Wednesday, April 30, 2008

Gordon Ramsey - His Talking Was As Fast As His Food

Gordon Ramsey was all over ABC this morning. First Charlie (Charles when he does the evening news) Gibson (back for a quickie hosting gig at his old haunt at GMA) incorrectly identified Gordon’s show Hell’s Kitchen as being on the Food Network. Amazingly, Gordon didn’t correct him.

Then Gordon set about demonstrating a chicken dish from his book Fast Food, talking so fast that I had to put the closed-captioning on. Even then I could only catch every other word. He browned some chicken pieces and added sherry vinegar*, soy sauce and then honey to the pan. It looked okay, but not spectacular. Oh, some lemon slices went in too. He served it with mashed potatoes that he calls Champ, which is a mashed potato dish of Irish origin.

Later, Gordon bullied Regis so much during a cooking segment that it became tiresome. He did do an interesting recipe, however, where he POACHED lamb, which got rid of a lot of the fat and served it with barely smashed (or even cooked) peas. The lamb did look beautiful, but I think he could have minded his manners a bit more. Plus I would have liked a bit more highlights in chef’s hair…

*I JUST had an unfortunate experience with Sherry Vinegar. For a vinaigrette, I added it to the blender AFTER my French Maille mustard. Then I got a whiff of something really foul. Luckily, I tasted it (I really shouldn’t have, when it smelled that bad) and it had in fact turned. The lesson? Store it in the fridge and always add it BEFORE your precious mustard.

7 comments:

Emiline said...

Vinegar goes bad? I thought it got better with age, like wine.
I never really thought about it. I'm not allowed to put vinegar in anything I make, anyway. Sometimes I can sneak it in.

Looking forward to a Top Chef post.
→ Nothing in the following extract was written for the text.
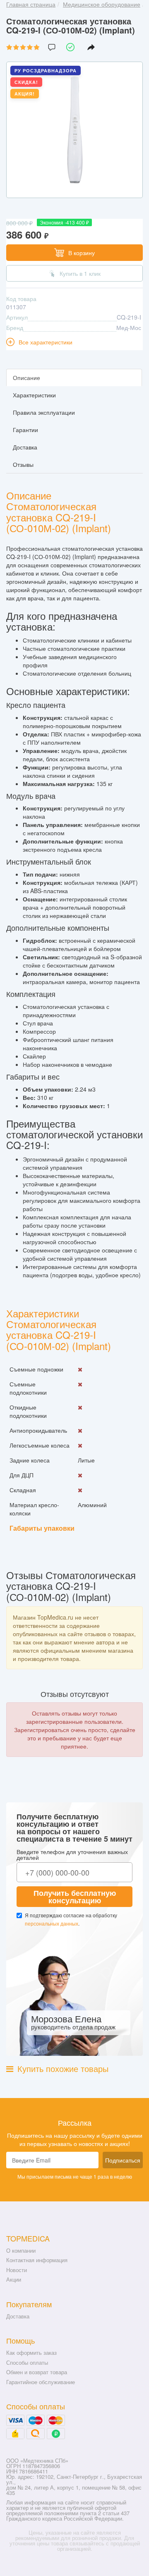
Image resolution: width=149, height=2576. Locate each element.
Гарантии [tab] (25, 429)
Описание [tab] (26, 377)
If you're up to it.

The Short (dis)Order Cook said...

I have to wonder if Gordon Ramsay just thinks he has to be mean because it's become his schtick and people expect it. Even if that's the case, he really should watch himself. People may not want him on their shows anymore and there goes his show/cookbook promotions.

JennDZ - The Leftover Queen said...

Yeah, I need a top chef post - I hae no clue what is going on! LOL!

Yeah, I just couldn't watch Hell's Kitchen - I first was introduced to Chef Ramsey through Kitchen Nightmares, which I thoroughly enjoyed - but Hell's Kitchen for me is unwatchable.

Jen said...

I agree with Jenn- I saw Hell's Kitchen once and would never watch it again. Gordon Ramsey was just cruel.

Anonymous said...

There's a backstory on Ramsay and Regis. Check out the 3rd video here:

http://www.seriouseats.com/required_eating/2008/04/in-videos-gordon-ramsay-on-live-with-regis-and-kelly.html

Deborah Dowd said...

I guess that Gordon Ramsey is just playing his character but I hope he doesn't get overexposed. Even though Hell's Kitchen is fun to watch, I really like the Kitchen Nightmares show because he really works with chefs and restauranteurs to help them make their dreams come true- almost touching!

Sue said...

Em,
Mine did.

You should write a post about all the things that you're not allowed to cook with, like the short (dis)order cook did. http://baconandrhubarb.blogspot.com/2008/04/worlds-most-difficult-food-couple.html
It was most entertaining.

My feeling is that if someone is nice enough to do the cooking, one's audience should be grateful. (I'm living in dreamland, I know.)

Hi Rachel,
You're right. The whole thing was getting a bit irksome.

Hi Jenn(Pretty Married Lady),
You better enjoy that Top Chef post! Sorry it goes on forever, but the show seemed to.

In the English Kitchen Nightmares, he's positively Mother Teresa-like, compared to his ranting American televison appearances.

Jen,
Almost ditto, but sometimes I can't help myself.

Hi Anon,
Yeah, the backstory is that Gordon is a boob and can't forgive Regis for how he treated the brussel sprouts the last time he was on.

Hi Deb!
Yes, I agree. Hell's Kitchen actually doesn't even make sense, because some of those people aren't even chefs...so what's the point???